Поддался ли Бартоломео власти воспоминаний, пробужденных в нем креслом дочери? Был ли он задет тем, что это кресло служило чужому человеку впервые после ухода Джиневры? А может быть, пробил для него час умиротворения, столь долгожданный час?
С каждой из этих мыслей сердце Элизы Пьомбо стучало все сильней. Между тем лицо ее мужа на миг приняло такое ужасное выражение, что она испугалась своей смелости: как могла она пойти на столь наивную хитрость, чтобы напомнить о Джиневре? В эту минуту зимний вихрь с неистовой силой швырнул целую тучу снега в решетчатый ставень, и старики услышали легкий шорох снежных хлопьев на стекле. Элиза опустила голову, пряча от мужа слезы. Но из груди его вырвался вздох; взглянув на него, жена поняла, — он сломлен, — и второй раз за три года осмелилась заговорить о дочери.
— Что, если Джиневре сейчас холодно... — тихо сказала она, точно жалуясь.
Пьомбо задрожал.
— Может, она голодна... — продолжала Элиза Пьомбо.
Корсиканец смахнул слезу.
— ...и у нее ребенок, и у нее пропало молоко, и она не может кормить его, — в отчаянии договорила мать.
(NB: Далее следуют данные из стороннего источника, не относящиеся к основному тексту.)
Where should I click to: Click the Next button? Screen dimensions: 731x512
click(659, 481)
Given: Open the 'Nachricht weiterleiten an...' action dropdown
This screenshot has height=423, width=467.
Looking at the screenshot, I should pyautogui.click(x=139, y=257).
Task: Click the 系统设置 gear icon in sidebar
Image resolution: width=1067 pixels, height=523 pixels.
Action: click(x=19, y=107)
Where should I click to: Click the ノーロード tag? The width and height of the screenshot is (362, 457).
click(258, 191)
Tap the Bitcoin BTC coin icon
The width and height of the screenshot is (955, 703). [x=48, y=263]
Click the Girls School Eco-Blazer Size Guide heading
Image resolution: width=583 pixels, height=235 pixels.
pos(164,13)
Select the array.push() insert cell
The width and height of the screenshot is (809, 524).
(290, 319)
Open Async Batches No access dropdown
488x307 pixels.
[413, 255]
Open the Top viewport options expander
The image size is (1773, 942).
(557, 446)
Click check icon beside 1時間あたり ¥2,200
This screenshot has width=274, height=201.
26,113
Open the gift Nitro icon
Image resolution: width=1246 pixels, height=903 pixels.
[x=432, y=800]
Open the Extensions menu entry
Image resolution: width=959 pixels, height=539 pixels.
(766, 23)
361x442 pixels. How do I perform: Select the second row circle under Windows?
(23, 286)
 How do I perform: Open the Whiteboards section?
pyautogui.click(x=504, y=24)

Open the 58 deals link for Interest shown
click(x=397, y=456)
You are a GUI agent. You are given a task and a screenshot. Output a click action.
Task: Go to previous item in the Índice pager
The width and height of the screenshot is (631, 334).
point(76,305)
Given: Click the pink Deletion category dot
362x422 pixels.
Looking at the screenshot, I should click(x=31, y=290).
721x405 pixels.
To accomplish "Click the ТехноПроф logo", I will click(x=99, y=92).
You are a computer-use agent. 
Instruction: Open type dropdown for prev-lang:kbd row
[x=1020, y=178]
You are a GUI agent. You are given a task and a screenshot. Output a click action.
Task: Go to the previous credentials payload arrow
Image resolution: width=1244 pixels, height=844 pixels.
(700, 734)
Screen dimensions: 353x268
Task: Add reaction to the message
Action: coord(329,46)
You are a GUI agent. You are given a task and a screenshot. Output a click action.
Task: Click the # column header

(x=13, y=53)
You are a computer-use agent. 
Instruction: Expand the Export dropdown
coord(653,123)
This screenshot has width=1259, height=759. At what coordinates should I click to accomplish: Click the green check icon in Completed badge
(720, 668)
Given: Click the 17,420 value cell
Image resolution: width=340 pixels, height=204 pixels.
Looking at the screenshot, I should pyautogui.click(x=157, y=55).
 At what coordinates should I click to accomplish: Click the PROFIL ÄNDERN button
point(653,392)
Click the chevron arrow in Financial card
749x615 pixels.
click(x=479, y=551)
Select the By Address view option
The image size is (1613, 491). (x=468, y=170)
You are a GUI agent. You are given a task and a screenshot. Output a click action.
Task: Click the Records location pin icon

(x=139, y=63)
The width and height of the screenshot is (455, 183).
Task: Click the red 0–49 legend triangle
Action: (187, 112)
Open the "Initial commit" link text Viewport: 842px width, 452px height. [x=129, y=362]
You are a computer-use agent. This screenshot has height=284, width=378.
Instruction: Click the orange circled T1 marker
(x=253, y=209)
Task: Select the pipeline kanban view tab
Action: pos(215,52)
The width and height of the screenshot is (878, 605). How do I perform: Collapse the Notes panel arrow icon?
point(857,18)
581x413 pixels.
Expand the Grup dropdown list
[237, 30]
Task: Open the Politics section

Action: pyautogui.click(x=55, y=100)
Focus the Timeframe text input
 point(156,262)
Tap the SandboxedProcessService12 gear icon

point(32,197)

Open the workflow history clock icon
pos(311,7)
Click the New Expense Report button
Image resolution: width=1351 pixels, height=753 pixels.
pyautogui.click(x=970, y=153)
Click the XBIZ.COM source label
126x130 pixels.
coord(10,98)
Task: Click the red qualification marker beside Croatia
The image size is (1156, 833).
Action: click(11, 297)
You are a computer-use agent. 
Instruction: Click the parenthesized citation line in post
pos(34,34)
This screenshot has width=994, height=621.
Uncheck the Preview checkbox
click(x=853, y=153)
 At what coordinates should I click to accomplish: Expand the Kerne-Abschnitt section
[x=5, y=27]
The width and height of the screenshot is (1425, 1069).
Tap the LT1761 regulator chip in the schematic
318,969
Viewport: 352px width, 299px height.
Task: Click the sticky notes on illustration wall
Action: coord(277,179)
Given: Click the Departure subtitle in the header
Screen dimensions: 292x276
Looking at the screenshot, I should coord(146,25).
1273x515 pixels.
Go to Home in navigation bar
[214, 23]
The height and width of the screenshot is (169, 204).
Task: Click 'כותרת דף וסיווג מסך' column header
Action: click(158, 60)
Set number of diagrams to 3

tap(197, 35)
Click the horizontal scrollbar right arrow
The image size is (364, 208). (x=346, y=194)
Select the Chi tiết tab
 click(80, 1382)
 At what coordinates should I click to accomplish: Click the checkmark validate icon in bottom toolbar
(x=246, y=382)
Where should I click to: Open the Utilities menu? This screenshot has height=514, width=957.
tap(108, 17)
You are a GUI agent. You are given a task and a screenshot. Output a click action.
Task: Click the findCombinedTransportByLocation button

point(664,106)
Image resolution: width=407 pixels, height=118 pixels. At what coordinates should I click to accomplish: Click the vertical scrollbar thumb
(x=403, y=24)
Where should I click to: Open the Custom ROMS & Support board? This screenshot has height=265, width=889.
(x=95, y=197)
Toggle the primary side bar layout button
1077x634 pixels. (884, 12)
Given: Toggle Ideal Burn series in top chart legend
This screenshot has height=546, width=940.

— Так пусть же приходит! Пусть придет! — вскричал Пьомбо. — Дитя мое милое, ты победила меня!
Встав с места, мать, казалось, готова была бежать за дочерью. Но дверь с грохотом распахнулась, и перед ними предстал человек, лицо которого уже утратило все человеческое.
— Умерла! Нашим семьям суждено было истребить друг друга; вот все, что от нее осталось. — И он положил на стол длинные черные косы.
Оба старика содрогнулись, как от удара молнии, и в тот же миг Луиджи не стало.
— Он сберег нам пулю: умер, — медленно произнес Бартоломео, вглядываясь в простертое на полу тело.